PARA ANTES DE QUALQUER COISA, UM PRÓLOGO BIVALENTE.
Andei mergulhado em páginas e cheguei à conclusão de que há duas formas particularmente simples para deixar qualquer publicação lingüística uma obra instigante e digna dos elogios “leitorianos”- os mais conceituados, diga-se de leitura, digo, passagem. A primeira delas é a mesmíssima e maçante fórmula do sucesso para os românticos escritores (eu disse românticos escritores, não escritores românticos), o amor. “Escreves com amor e conquistarás o mundo” já dizia alguém. Como assim? Ninguém disse isso? Pois deveria ter dito! Essa é uma verdade absoluta e unânime, mesmo para os relativistas extremos que não concordam com a universalização deste rico sentimento, os quais eu não mantenho nenhuma objeção pessoal, excluindo, é claro, a minha vontade de matá-los quando não se convencem do contrário. “Começas o teu texto com amor e saberás exatamente o que dizer e como dizer”. Outra célebre frase não dita. Todo o conteúdo desliza pelas linhas como uma criancinha prodígio nos patins no Central Park, quando se usa o amor como caneta. A mesma inocência e a mesma habilidade de quem nem sabe o quanto é difícil o que está fazendo. Tudo flui. E quando você termina nem se reconhece ali. Parece que quem escreveu aquilo foi alguém muito melhor do que você (nada pessoal).
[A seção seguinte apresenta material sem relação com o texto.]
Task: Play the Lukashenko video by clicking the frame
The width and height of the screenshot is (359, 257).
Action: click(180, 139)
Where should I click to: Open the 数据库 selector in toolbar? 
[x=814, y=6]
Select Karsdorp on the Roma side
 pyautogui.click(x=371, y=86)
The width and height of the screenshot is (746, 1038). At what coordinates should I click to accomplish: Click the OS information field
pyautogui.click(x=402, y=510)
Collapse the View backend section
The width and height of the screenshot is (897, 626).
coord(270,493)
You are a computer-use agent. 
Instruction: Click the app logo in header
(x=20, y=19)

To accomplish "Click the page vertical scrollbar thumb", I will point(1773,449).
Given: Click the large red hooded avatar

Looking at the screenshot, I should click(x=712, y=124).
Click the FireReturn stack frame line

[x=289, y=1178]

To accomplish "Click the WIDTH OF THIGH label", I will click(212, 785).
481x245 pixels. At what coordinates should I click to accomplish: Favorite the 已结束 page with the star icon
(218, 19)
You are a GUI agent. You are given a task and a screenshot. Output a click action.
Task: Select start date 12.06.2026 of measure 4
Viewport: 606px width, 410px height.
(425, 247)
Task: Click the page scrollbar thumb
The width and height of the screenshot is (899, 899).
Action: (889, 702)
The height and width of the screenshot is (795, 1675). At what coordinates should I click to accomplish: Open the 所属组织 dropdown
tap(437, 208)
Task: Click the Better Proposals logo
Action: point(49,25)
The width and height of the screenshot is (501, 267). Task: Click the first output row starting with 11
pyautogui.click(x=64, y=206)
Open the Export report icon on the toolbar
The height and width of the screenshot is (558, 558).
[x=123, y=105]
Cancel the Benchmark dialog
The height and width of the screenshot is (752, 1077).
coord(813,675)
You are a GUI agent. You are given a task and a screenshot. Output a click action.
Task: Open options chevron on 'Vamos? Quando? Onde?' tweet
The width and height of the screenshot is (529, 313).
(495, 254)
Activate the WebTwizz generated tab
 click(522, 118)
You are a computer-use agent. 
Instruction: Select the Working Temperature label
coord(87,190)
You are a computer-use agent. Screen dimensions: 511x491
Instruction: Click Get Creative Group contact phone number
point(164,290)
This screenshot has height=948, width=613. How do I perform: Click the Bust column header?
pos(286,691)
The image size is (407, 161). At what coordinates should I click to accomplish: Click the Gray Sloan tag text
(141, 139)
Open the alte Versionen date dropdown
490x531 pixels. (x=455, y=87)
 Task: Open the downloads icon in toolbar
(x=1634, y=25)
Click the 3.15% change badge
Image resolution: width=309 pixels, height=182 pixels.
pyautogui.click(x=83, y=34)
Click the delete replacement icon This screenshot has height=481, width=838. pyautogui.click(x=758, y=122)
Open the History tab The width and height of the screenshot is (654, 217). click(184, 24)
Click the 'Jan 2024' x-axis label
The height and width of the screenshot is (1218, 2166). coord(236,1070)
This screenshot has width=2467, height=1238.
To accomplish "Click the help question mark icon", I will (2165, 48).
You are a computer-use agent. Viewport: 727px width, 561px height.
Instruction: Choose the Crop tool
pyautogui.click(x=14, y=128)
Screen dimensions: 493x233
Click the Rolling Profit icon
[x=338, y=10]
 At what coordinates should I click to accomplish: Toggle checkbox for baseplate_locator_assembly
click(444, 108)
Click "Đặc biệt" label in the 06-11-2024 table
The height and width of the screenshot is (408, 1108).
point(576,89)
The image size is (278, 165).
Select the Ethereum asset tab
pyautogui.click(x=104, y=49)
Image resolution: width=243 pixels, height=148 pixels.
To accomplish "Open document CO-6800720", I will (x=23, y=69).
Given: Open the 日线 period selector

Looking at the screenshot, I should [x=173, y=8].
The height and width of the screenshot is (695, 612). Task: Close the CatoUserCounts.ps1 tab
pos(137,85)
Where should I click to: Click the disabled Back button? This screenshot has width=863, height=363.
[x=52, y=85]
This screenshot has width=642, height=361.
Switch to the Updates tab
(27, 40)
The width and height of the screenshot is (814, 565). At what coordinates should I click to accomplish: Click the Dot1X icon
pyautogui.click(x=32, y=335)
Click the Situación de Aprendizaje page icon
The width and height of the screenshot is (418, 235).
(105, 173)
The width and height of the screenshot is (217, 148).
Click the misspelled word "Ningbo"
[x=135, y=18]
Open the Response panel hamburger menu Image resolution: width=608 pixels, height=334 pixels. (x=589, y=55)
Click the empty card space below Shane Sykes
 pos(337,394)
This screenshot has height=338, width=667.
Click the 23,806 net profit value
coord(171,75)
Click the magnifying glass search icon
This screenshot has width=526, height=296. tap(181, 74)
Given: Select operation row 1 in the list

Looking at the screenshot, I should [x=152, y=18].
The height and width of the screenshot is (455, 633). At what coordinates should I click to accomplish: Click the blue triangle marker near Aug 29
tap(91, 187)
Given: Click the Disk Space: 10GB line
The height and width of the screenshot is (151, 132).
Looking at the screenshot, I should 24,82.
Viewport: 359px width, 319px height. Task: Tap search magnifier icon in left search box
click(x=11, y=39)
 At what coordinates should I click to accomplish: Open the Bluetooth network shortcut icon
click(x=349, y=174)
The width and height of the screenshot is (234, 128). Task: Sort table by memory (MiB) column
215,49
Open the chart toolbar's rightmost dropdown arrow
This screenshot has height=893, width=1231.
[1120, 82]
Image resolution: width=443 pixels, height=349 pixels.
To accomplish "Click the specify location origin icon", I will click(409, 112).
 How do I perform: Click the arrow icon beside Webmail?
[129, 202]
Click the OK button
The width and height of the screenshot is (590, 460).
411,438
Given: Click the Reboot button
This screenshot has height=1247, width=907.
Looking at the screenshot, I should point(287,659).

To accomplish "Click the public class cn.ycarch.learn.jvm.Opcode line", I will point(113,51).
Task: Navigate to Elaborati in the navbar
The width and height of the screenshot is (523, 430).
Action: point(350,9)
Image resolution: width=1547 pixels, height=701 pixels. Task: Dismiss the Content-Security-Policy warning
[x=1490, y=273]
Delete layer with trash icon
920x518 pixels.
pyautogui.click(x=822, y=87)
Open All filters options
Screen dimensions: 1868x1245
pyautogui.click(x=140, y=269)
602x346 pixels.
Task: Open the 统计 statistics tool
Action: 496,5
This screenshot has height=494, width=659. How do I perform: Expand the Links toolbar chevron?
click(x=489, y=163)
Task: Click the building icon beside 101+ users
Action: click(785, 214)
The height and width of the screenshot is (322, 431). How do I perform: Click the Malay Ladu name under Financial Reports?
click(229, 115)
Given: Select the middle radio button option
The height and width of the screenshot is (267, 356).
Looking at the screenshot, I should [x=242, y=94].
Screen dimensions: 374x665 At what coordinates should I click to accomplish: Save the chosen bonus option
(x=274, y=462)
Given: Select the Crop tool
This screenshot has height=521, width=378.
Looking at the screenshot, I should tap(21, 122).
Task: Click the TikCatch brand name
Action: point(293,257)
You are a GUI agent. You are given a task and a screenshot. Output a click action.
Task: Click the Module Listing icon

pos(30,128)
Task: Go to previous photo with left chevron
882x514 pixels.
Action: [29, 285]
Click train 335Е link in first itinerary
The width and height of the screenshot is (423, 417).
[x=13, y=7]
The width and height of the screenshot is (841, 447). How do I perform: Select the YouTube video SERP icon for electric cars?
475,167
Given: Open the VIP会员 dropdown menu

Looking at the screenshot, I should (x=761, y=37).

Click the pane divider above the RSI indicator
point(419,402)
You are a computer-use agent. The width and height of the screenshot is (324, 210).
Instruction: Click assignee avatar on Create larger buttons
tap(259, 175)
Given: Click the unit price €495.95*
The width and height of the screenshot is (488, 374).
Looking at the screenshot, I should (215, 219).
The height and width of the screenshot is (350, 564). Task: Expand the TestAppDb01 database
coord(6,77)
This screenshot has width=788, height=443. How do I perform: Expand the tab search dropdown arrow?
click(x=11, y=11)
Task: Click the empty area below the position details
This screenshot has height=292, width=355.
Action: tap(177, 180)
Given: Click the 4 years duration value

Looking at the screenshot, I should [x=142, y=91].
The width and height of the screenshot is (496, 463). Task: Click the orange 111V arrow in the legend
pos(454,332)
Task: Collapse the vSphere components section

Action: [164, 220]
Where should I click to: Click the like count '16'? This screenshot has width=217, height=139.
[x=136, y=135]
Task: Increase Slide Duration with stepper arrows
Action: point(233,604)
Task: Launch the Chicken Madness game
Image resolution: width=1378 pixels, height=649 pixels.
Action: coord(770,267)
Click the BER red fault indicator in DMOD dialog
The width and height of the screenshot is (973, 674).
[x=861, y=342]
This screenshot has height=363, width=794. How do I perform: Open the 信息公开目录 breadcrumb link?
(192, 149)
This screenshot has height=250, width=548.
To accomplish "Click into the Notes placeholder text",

Mas é no fim que entra em página a segunda forma de temperar o que se escreve. Aii, os epílogos! Poucas coisas ficam na memória de um leitor como um majestoso epílogo. Sussurram na nossa mente como a última nota da nossa música preferida. Arrepiam e deixam saudades, mesmo que tenham sido usados originalmente no teatro grego pra pedir benevolência aos erros cometidos, ou mais tarde usados por Shakespeare para agradecer a audiência. Eles têm sua função emotiva também. “Farás um bom epílogo e deixarás uma legião de fãs aos teus pés”. O 3º mandamento sagrado, assolado na inexistência até então.
Eu particularmente sempre achei que a última impressão é a que fica. Conheça uma pessoa simpática e ouça por uma hora as brigas que ela já teve para ver se a impressão de simpatia sobrevive. Certamente que não. A primeira impressão é a principal habitante dos cemitérios perceptivos. Vou lhe confessar uma coisa: eu estaria banido da vida social se a primeira impressão que geralmente têm da minha pessoa achasse o elixir da imortalidade. Assim como você gosta de alguém e por um último ato se decepciona com ele(a), os maus epílogos têm o poder de levar aquele livro estimulante ao completo esquecimento e descaso. “Mais importante do que chegar numa casa e ser simpático, é sair de lá sendo adorado”, já dizia minha avó. (Acho que ela nunca disse isso).
E antes mesmo que me venha a oportunidade de citar alguma outra frase que nunca teve o prazer de ser pronunciada, eu quero lhe dizer, caríssimo leitor, que o importante é saber terminar, deixar saudades, fazer um Grand Finale. Porém, tudo que é bom deve durar para sempre, por isso o melhor epílogo é aquele que começa com jeitinho, cumpre sua função, e sai de cena à francesa, deixando a sensação que é infinito. E se um dia você o encontrar pela vida diga a ele, por favor, que o meu sonho é conhecê-lo.